Dataset records Start Marker

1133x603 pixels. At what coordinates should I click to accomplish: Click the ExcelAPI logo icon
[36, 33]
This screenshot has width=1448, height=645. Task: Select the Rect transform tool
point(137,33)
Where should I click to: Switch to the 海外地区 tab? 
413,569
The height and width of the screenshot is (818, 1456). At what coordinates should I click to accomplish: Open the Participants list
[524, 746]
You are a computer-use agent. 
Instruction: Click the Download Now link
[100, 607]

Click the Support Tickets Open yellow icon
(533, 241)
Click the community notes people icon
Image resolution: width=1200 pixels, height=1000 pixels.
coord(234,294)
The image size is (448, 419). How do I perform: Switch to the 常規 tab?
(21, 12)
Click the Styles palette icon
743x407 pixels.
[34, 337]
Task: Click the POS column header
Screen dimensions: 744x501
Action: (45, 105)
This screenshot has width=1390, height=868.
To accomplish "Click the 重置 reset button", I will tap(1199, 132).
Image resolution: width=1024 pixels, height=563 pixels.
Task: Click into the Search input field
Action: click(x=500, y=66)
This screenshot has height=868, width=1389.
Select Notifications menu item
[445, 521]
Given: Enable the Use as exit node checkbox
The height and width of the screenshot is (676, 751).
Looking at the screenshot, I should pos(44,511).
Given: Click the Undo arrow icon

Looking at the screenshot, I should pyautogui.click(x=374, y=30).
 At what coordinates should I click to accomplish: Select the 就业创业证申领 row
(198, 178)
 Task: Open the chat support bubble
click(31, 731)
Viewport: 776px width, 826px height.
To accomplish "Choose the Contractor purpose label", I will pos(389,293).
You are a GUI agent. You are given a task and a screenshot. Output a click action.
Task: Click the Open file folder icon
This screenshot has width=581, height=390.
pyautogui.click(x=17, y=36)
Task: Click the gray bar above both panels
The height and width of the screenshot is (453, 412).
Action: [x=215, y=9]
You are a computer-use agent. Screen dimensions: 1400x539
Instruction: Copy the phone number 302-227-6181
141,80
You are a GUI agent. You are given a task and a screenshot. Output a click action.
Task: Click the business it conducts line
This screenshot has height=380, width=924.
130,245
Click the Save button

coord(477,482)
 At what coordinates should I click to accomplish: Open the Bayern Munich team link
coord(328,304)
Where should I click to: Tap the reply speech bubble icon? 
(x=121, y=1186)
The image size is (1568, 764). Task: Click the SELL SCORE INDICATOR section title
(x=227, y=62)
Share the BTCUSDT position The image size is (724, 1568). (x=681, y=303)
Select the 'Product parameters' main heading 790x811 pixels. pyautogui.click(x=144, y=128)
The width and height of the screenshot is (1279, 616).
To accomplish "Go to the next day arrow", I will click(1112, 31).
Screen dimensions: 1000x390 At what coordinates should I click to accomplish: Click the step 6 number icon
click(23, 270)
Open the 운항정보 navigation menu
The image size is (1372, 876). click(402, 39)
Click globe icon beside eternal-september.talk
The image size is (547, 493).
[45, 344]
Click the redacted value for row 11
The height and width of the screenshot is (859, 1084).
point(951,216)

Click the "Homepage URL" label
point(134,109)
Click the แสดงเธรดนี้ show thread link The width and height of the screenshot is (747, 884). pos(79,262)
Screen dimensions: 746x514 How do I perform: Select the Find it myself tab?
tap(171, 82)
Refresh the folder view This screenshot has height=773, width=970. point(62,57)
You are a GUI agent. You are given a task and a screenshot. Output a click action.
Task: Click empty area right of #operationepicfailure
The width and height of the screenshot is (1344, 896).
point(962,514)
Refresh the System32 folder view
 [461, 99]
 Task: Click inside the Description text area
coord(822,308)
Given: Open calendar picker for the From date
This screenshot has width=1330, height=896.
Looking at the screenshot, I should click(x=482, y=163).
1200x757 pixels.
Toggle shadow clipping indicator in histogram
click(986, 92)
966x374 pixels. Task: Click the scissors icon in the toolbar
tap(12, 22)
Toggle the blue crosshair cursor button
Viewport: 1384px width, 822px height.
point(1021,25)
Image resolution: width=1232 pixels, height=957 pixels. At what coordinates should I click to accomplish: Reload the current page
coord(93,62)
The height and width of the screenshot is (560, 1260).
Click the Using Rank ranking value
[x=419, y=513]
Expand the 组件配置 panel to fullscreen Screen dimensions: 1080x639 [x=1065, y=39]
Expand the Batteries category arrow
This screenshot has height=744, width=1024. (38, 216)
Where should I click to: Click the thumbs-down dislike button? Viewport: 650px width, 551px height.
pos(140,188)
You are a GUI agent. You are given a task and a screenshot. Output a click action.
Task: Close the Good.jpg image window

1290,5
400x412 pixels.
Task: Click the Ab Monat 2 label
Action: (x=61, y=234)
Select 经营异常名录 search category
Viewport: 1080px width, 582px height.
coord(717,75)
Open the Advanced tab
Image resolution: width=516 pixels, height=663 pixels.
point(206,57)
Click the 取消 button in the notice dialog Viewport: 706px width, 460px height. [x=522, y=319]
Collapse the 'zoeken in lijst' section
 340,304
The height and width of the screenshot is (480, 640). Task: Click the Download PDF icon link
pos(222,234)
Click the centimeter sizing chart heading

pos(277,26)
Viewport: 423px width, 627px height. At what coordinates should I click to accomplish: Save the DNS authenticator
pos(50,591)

Dataset records End Marker

> [Task statement]: Your answer must be the complete listing, reproduced exactly.

> [Task solution]:
1133x603 pixels. At what coordinates should I click to accomplish: Click the ExcelAPI logo icon
[36, 33]
This screenshot has width=1448, height=645. Task: Select the Rect transform tool
point(137,33)
Where should I click to: Switch to the 海外地区 tab? 
413,569
The height and width of the screenshot is (818, 1456). At what coordinates should I click to accomplish: Open the Participants list
[524, 746]
You are a computer-use agent. 
Instruction: Click the Download Now link
[100, 607]

Click the Support Tickets Open yellow icon
(533, 241)
Click the community notes people icon
Image resolution: width=1200 pixels, height=1000 pixels.
coord(234,294)
The image size is (448, 419). How do I perform: Switch to the 常規 tab?
(21, 12)
Click the Styles palette icon
743x407 pixels.
[34, 337]
Task: Click the POS column header
Screen dimensions: 744x501
Action: (45, 105)
This screenshot has width=1390, height=868.
To accomplish "Click the 重置 reset button", I will tap(1199, 132).
Image resolution: width=1024 pixels, height=563 pixels.
Task: Click into the Search input field
Action: click(x=500, y=66)
This screenshot has height=868, width=1389.
Select Notifications menu item
[445, 521]
Given: Enable the Use as exit node checkbox
The height and width of the screenshot is (676, 751).
Looking at the screenshot, I should pos(44,511).
Given: Click the Undo arrow icon

Looking at the screenshot, I should pyautogui.click(x=374, y=30).
 At what coordinates should I click to accomplish: Select the 就业创业证申领 row
(198, 178)
 Task: Open the chat support bubble
click(31, 731)
Viewport: 776px width, 826px height.
To accomplish "Choose the Contractor purpose label", I will pos(389,293).
You are a GUI agent. You are given a task and a screenshot. Output a click action.
Task: Click the Open file folder icon
This screenshot has width=581, height=390.
pyautogui.click(x=17, y=36)
Task: Click the gray bar above both panels
The height and width of the screenshot is (453, 412).
Action: [x=215, y=9]
You are a computer-use agent. Screen dimensions: 1400x539
Instruction: Copy the phone number 302-227-6181
141,80
You are a GUI agent. You are given a task and a screenshot. Output a click action.
Task: Click the business it conducts line
This screenshot has height=380, width=924.
130,245
Click the Save button

coord(477,482)
 At what coordinates should I click to accomplish: Open the Bayern Munich team link
coord(328,304)
Where should I click to: Tap the reply speech bubble icon? 
(x=121, y=1186)
The image size is (1568, 764). Task: Click the SELL SCORE INDICATOR section title
(x=227, y=62)
Share the BTCUSDT position The image size is (724, 1568). (x=681, y=303)
Select the 'Product parameters' main heading 790x811 pixels. pyautogui.click(x=144, y=128)
The width and height of the screenshot is (1279, 616).
To accomplish "Go to the next day arrow", I will click(1112, 31).
Screen dimensions: 1000x390 At what coordinates should I click to accomplish: Click the step 6 number icon
click(23, 270)
Open the 운항정보 navigation menu
The image size is (1372, 876). click(402, 39)
Click globe icon beside eternal-september.talk
The image size is (547, 493).
[45, 344]
Click the redacted value for row 11
The height and width of the screenshot is (859, 1084).
point(951,216)

Click the "Homepage URL" label
point(134,109)
Click the แสดงเธรดนี้ show thread link The width and height of the screenshot is (747, 884). pos(79,262)
Screen dimensions: 746x514 How do I perform: Select the Find it myself tab?
tap(171, 82)
Refresh the folder view This screenshot has height=773, width=970. point(62,57)
You are a GUI agent. You are given a task and a screenshot. Output a click action.
Task: Click empty area right of #operationepicfailure
The width and height of the screenshot is (1344, 896).
point(962,514)
Refresh the System32 folder view
 [461, 99]
 Task: Click inside the Description text area
coord(822,308)
Given: Open calendar picker for the From date
This screenshot has width=1330, height=896.
Looking at the screenshot, I should click(x=482, y=163).
1200x757 pixels.
Toggle shadow clipping indicator in histogram
click(986, 92)
966x374 pixels. Task: Click the scissors icon in the toolbar
tap(12, 22)
Toggle the blue crosshair cursor button
Viewport: 1384px width, 822px height.
point(1021,25)
Image resolution: width=1232 pixels, height=957 pixels. At what coordinates should I click to accomplish: Reload the current page
coord(93,62)
The height and width of the screenshot is (560, 1260).
Click the Using Rank ranking value
[x=419, y=513]
Expand the 组件配置 panel to fullscreen Screen dimensions: 1080x639 [x=1065, y=39]
Expand the Batteries category arrow
This screenshot has height=744, width=1024. (38, 216)
Where should I click to: Click the thumbs-down dislike button? Viewport: 650px width, 551px height.
pos(140,188)
You are a GUI agent. You are given a task and a screenshot. Output a click action.
Task: Close the Good.jpg image window

1290,5
400x412 pixels.
Task: Click the Ab Monat 2 label
Action: (x=61, y=234)
Select 经营异常名录 search category
Viewport: 1080px width, 582px height.
coord(717,75)
Open the Advanced tab
Image resolution: width=516 pixels, height=663 pixels.
point(206,57)
Click the 取消 button in the notice dialog Viewport: 706px width, 460px height. [x=522, y=319]
Collapse the 'zoeken in lijst' section
 340,304
The height and width of the screenshot is (480, 640). Task: Click the Download PDF icon link
pos(222,234)
Click the centimeter sizing chart heading

pos(277,26)
Viewport: 423px width, 627px height. At what coordinates should I click to accomplish: Save the DNS authenticator
pos(50,591)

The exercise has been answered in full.